India’s sugar opening inventory could exceed 7 mt regardless of export allowance: Ravi Gupta

Amid the ban on using sugarcane juice and B-heavy molasses for ethanol, Ravi Gupta, Vice Chairman of All India Sugar Commerce Affiliation (AISTA), has mentioned that there isn’t any concern about ethanol availability within the nation and the federal government ought to enable 1 million tonnes (mt) of sugar for export within the present season. In an interview with businessline, Gupta, additionally government director of high refiner Shree Renuka Sugars, mentioned that the opening steadiness of sugar within the subsequent season could also be over 7 mt even after allowing export. Excerpts:

What’s your outlook on the sugar sector shifting ahead?

The sugar sector has witnessed vital progress over the previous decade. Sugarcane manufacturing has elevated steadily, with a Compound Annual Progress Fee (CAGR) of three.5 per cent over the past two years. Moreover, sugarcane costs have seen a CAGR enhance of 5 per cent, leading to extra revenue for farmers. The federal government’s ethanol mixing initiative has been instrumental in remodeling surplus sugar into ethanol, with a mixing price of 12 per cent already achieved (in ESY 2022-23). This shift in direction of ethanol manufacturing signifies a constructive trajectory for the sugar business.

How do you view the sector progressing sooner or later?

Wanting forward, we must always deal with sustainable progress throughout the sugar sector. This entails maximizing sugarcane yield on present land whereas conserving sources. Emphasizing micro-irrigation, farm mechanization, and varietal enchancment is essential, particularly in areas like Maharashtra and Karnataka, to mitigate manufacturing volatility. There may be additionally a have to align the minimal promoting worth of sugar with sugarcane costs to make sure the holistic improvement of the business.

Although sugarcane costs have elevated by 5 per cent within the final 12 months, the rise is lower than 2 per cent for sugar. A super mechanism could also be discovered during which each the honest and remunerative worth of cane and the minimal promoting worth of sugar are introduced collectively.

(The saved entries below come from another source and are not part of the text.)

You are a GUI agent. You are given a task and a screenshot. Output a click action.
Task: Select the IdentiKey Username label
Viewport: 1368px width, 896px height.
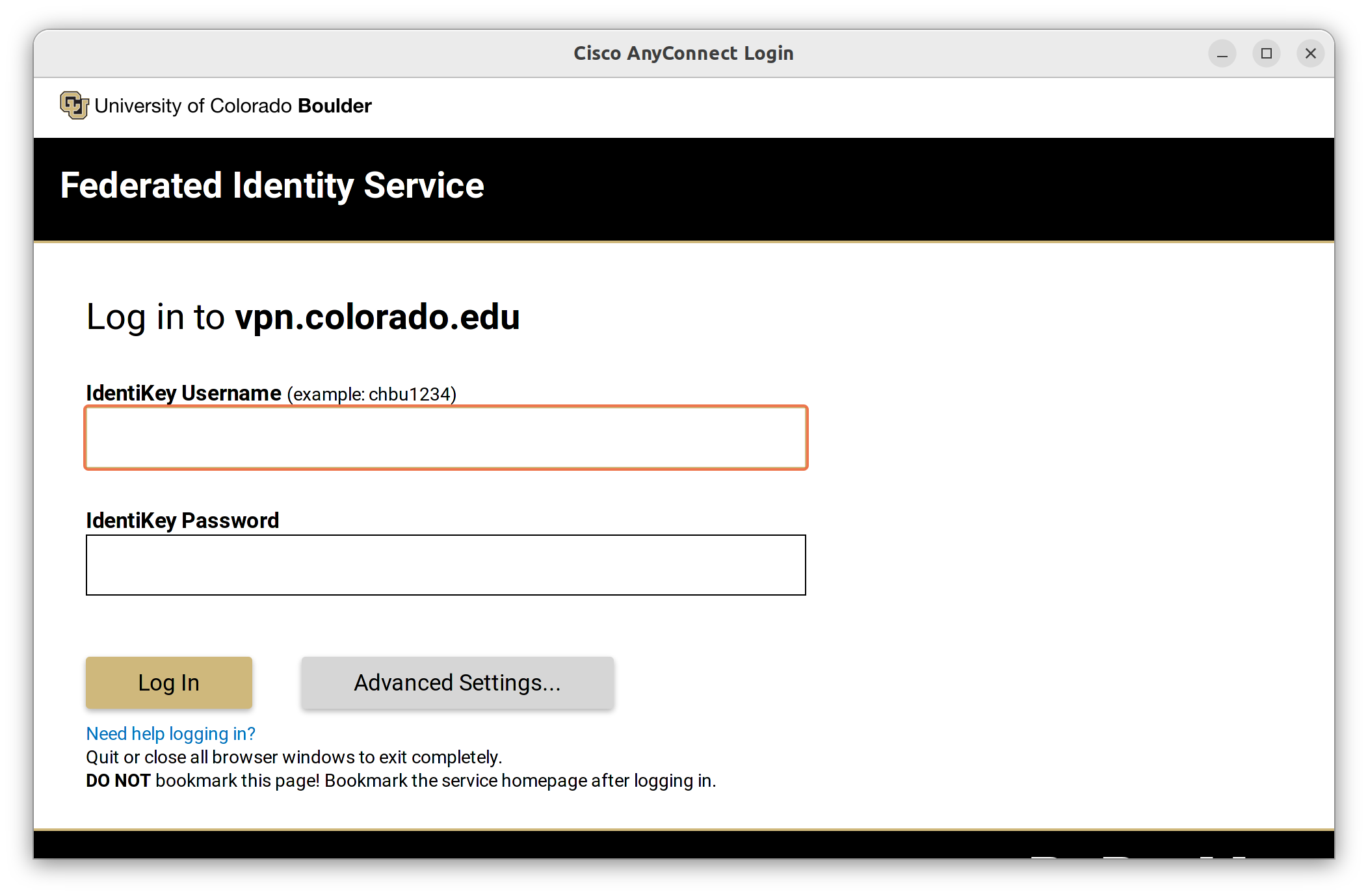click(x=182, y=393)
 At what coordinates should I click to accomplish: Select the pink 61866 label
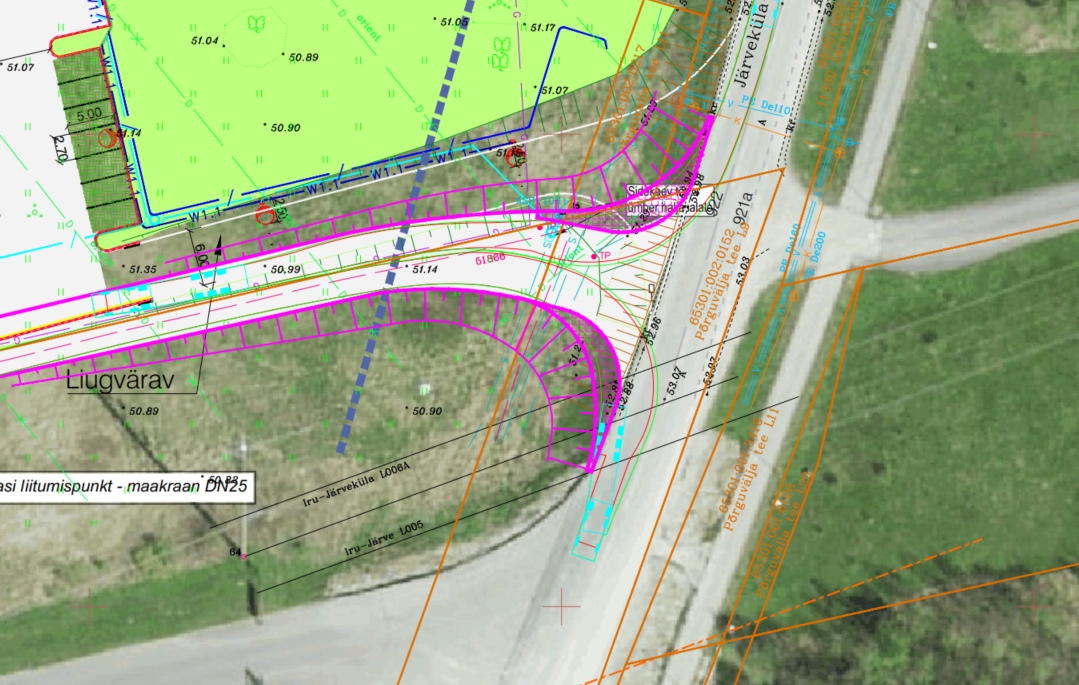click(x=489, y=259)
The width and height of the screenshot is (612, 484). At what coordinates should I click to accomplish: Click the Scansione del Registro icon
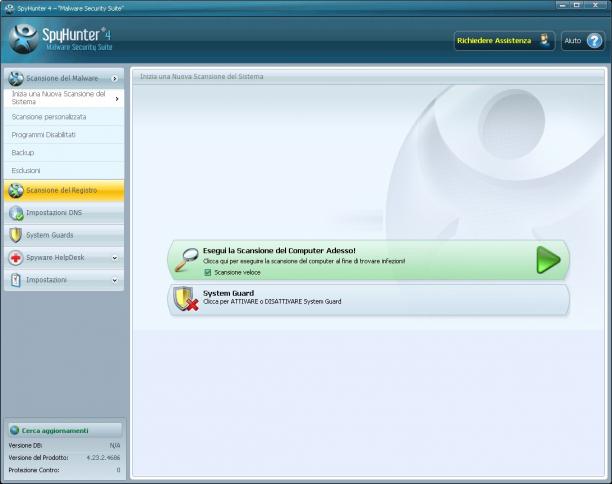click(16, 190)
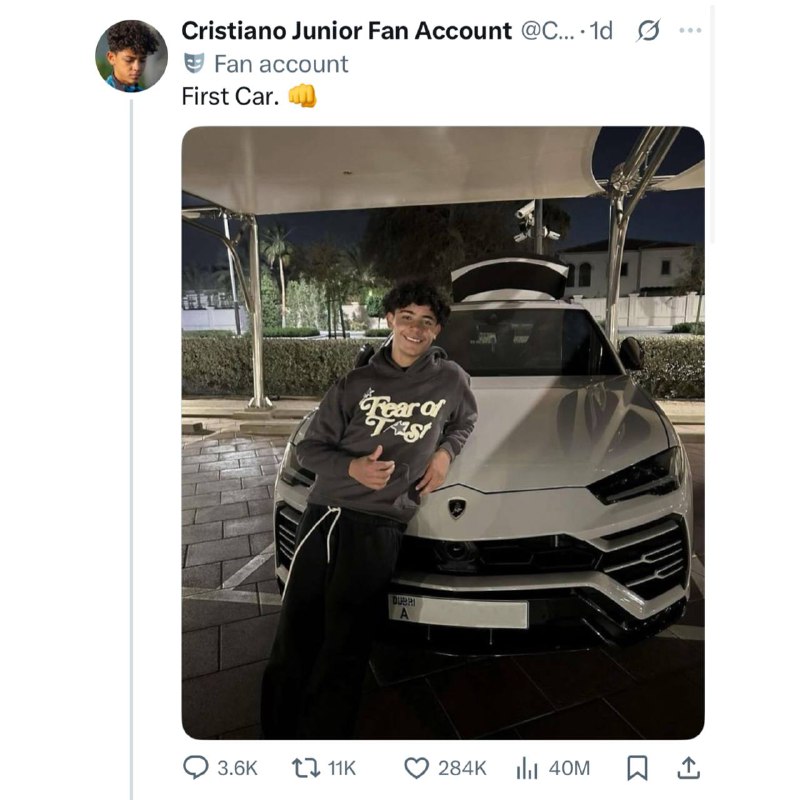
Task: Open the share options arrow icon
Action: (688, 768)
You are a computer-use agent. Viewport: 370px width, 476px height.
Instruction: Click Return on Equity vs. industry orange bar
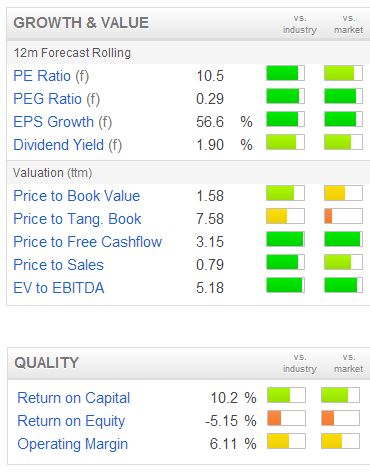pyautogui.click(x=286, y=418)
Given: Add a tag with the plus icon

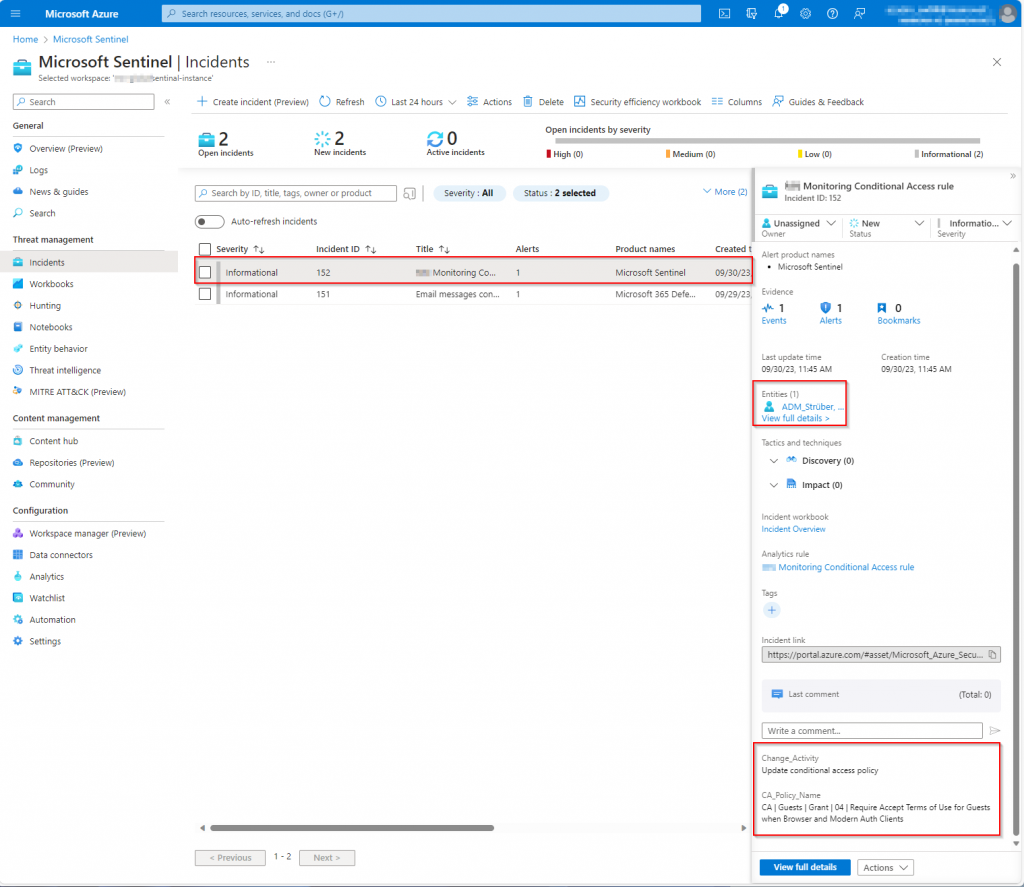Looking at the screenshot, I should [x=771, y=610].
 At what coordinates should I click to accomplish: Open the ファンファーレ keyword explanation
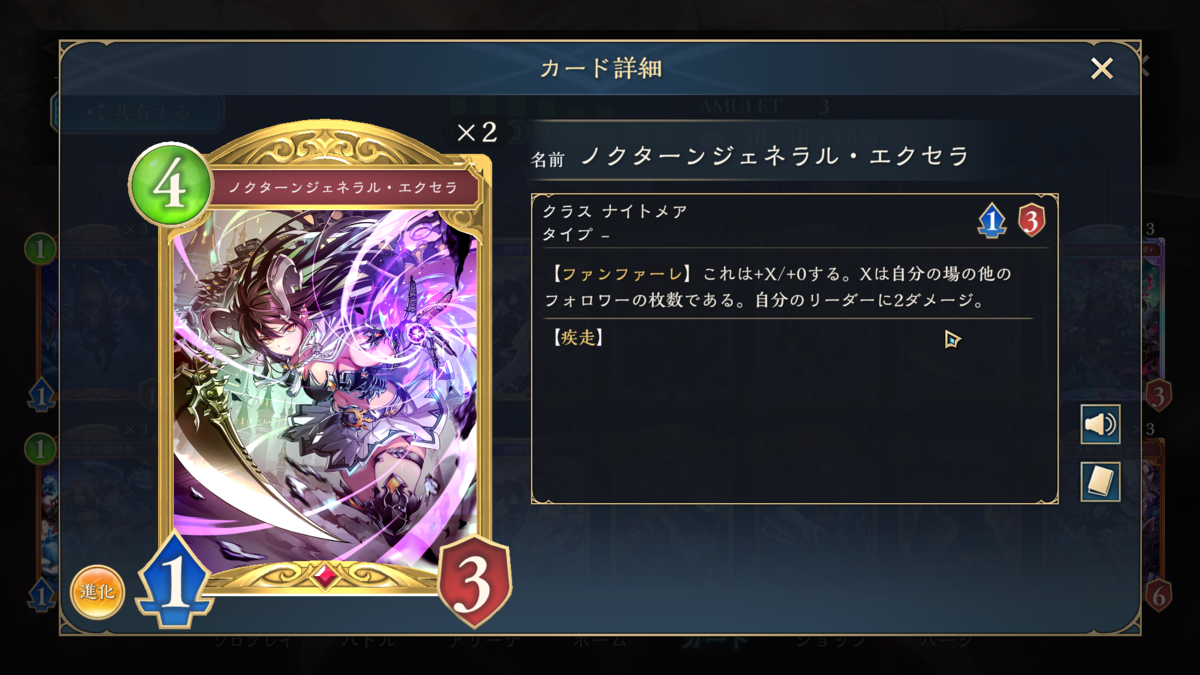tap(622, 273)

Regardless of being 5 months into the present ethanol 12 months, ethanol mixing stays about 12 per cent, whereas the goal is 15 per cent this 12 months. How do you intend assembly this goal?

The 15 per cent was an interpolated quantity to attain the principle goal of 20 per cent by 2025-26. Regardless of the present ethanol mixing price of 12 per cent, it’s important to acknowledge the achievement, contemplating challenges like a weak monsoon. Authorities intervention, corresponding to adjusting maize-ethanol costs, has boosted ethanol manufacturing from grains to compensate for the lesser contribution from the sugarcane sector. With subsequent 12 months’s anticipated surplus sugar inventory, attaining the goal price appears possible.

To realize the 20 per cent goal, we must always put together infrastructure prematurely, together with ethanol- meting out petrol stations and flexi-fuel automobiles.

The auto business just isn’t that obsessed with flexi-fuel automobiles. It’s like chicken-egg syndrome. What is going to occur to funding if there isn’t any taker for a flexi-fuel car? In the end, it needs to be a enterprise proposition, and why coax them if there may be revenue in it? Ought to they not robotically make investments?

The priority about ethanol availability shouldn’t exist. India already produced 39 million tonnes (mt) of gross sucrose in 2021-22, which is 10 mt larger than consumption. In addition to, ethanol from grain-based vegetation is rising. There shall be sufficient ethanol to feed flexi-fuel automobiles. This may even give prospects the flexibleness to go for environment-friendly ethanol from petrol.

With IMD and Skymet predicting an over 100 per cent regular monsoon, how do you foresee the sugar outlook for subsequent 12 months?

Beneficial monsoon forecasts and up to date rains within the Marathwada area bode effectively for the upcoming sugarcane crop. Whereas I chorus from speculating on subsequent 12 months’s sugar manufacturing, the prospect of one other surplus harvest is promising. This surplus can contribute to increasing ethanol capability.

If a surplus 12 months is coming, ought to exports be allowed subsequent season? Ought to an announcement be made now to facilitate advance contracts for November supply?

We appear to be including 3 mt of sugar to ending shares as of September 30, 2024. Due to this fact, an export of one million tonnes ought to be permitted even within the present season. This can nonetheless go away greater than snug opening steadiness of over 7 mt as of October 1, 2024. That mentioned, the federal government’s precedence stays prioritizing sugar for home consumption, adopted by ethanol manufacturing after which exports.